Wednesday, May 14, 2008

Renewed Purpose

This morning I woke up with a renewed sense of purpose (A good night sleep will do that to you). This past two weeks, spanning the time from when we got the court date until now has been one of the most trying two weeks of my life, both with adoption stuff and stuff outside of the adoption. So much so that both Sara and I were concerned that we would arrive to Russia and everything in our bodies would shut down. All the adrenaline that we had been living on for the past two weeks would be used up and we would collapse.

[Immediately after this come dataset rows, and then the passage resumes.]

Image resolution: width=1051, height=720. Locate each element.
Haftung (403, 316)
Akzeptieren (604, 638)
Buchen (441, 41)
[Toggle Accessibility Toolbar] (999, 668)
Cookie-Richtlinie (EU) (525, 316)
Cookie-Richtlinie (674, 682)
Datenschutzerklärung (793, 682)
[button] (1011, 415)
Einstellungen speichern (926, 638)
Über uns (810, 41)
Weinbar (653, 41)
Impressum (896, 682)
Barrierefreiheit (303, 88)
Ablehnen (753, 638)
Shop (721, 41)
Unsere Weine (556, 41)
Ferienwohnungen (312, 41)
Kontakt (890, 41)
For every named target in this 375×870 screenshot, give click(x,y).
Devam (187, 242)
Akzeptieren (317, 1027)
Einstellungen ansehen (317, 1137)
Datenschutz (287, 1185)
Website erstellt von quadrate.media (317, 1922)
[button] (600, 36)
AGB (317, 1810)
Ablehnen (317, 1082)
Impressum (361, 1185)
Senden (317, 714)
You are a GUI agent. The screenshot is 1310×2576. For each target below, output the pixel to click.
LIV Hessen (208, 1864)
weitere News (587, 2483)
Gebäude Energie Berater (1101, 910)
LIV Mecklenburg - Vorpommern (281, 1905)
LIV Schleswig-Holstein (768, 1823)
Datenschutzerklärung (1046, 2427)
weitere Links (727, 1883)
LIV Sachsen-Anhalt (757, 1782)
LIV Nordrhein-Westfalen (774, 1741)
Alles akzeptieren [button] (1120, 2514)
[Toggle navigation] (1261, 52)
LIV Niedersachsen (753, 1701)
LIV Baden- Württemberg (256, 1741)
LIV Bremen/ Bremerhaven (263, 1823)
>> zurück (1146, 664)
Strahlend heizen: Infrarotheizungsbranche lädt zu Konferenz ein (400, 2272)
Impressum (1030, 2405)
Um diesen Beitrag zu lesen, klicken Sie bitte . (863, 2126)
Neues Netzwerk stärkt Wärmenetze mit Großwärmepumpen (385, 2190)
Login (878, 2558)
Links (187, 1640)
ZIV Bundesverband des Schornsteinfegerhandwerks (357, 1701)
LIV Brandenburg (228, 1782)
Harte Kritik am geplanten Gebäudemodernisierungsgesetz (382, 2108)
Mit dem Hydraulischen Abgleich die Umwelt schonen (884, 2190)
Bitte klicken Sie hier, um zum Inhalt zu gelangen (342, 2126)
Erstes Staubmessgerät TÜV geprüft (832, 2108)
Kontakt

But it was the prayers of friends and family that got us through these past two weeks, and I know that it is what will sustain us through these next four.

I know that these next four weeks are going to be fraught with their own sets of trials and complications (It already started last night with finding out that we would be paying double for our rooms for the first two nights). But we are at the final stage. The end is near. I can feel it as we get closer to Mikhail. I can feel the emotion welling up in me like a geyser. All of the work we had to do at home and all the waiting had sapped that from me, but I can feel it all coming back. And it’s wonderful. This thing that we are doing is supposed to be filled with joy. And while the battles that have been waged thus far have threatened to steal that joy from us, I sit here today and tell you that I won’t let it. Misha will be getting a home soon. That’s call for celebration.

JP

1 comment:

John said...

You slept 5 to 6 hours on the plane?!